Department of Autoimmune Diseases, Hospital Clinic, Barcelona, Spain.
Clin Exp Rheumatol. 2013 Jan-Feb;31(1):103-10. Epub 2012 Sep 27.
This paper aims to analyse the etiology, characterisation and outcomes of the different types of peripheral neuropathy in patients with primary Sjögren's syndrome (SS) and their association with clinical and immunological disease expression.
A total of 563 consecutive patients diagnosed with primary SS were evaluated. We retrospectively assessed the results of nerve conduction studies carried out in patients with suspected peripheral nervous system involvement. Peripheral neuropathies were classified into mononeuropathy, mononeuropathy multiplex, polyneuropathy and neuronopathy according to the patterns evidenced by electrodiagnostic studies.
Nerve conduction studies were carried out in 158/563 (28%) SS patients. The results were normal in 49 and abnormal in 109 patients, in whom peripheral neuropathy was diagnosed in 102. After excluding patients with neuropathy associated with other diseases and patients with entrapment mononeuropathies, 55/563 (10%) patients were classified as having SS-related peripheral neuropathy, including axonal sensorimotor polyneuropathy (n=24), pure sensory neuronopathy (n=15), mononeuropathy multiplex (n=15) and demyelinating polyradiculoneuropathy (n=1). In spite of therapy, clinical progression measured by the MOHS scale was observed in 12% of patients with axonal polyneuropathy, 13% of those with mononeuropathy multiplex and 47% of those with neuronopathy. Survival was significantly reduced in patients with peripheral neuropathy (especially in those with mononeuropathy multiplex and axonal polyneuropathy) in comparison with the control group (log rank =0.001).

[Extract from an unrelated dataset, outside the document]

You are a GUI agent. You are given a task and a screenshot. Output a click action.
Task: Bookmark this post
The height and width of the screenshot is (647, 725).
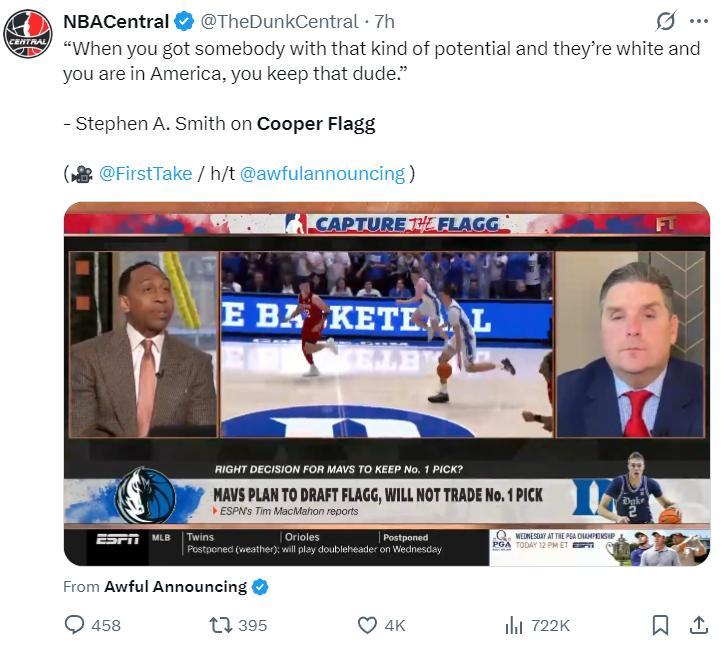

We found a prevalence of SS-related peripheral neuropathy of 10%. Classification of neuropathy according to the clinical presentation and electrodiagnostic tests may be useful in determining the functional outcome, therapeutic response and survival.
本文旨在分析原发性干燥综合征(SS)患者不同类型周围神经病的病因、特征和结局,及其与临床和免疫疾病表现的关系。
共评估了 563 例确诊为原发性 SS 的连续患者。我们回顾性评估了疑似周围神经系统受累患者进行的神经传导研究结果。根据电诊断研究证实的模式,将周围神经病分为单神经病、多发性单神经病、多神经病和神经元病。
对 563 例 SS 患者中的 158 例进行了神经传导研究。结果正常的有 49 例,异常的有 109 例,其中 102 例诊断为周围神经病。排除与其他疾病相关的神经病和压迫性单神经病患者后,563 例患者中有 55 例(10%)被诊断为 SS 相关的周围神经病,包括轴索性感觉运动多神经病(n=24)、单纯感觉神经元病(n=15)、多发性单神经病(n=15)和脱髓鞘性多发性神经根神经病(n=1)。尽管进行了治疗,但通过 MOHS 量表测量的临床进展仍在 12%的轴索性多神经病患者、13%的多发性单神经病患者和 47%的神经元病患者中观察到。与对照组相比,周围神经病患者(特别是多发性单神经病和轴索性多神经病患者)的生存率显著降低(log rank =0.001)。
我们发现 SS 相关周围神经病的患病率为 10%。根据临床表现和电诊断检查对神经病进行分类可能有助于确定功能结局、治疗反应和生存率。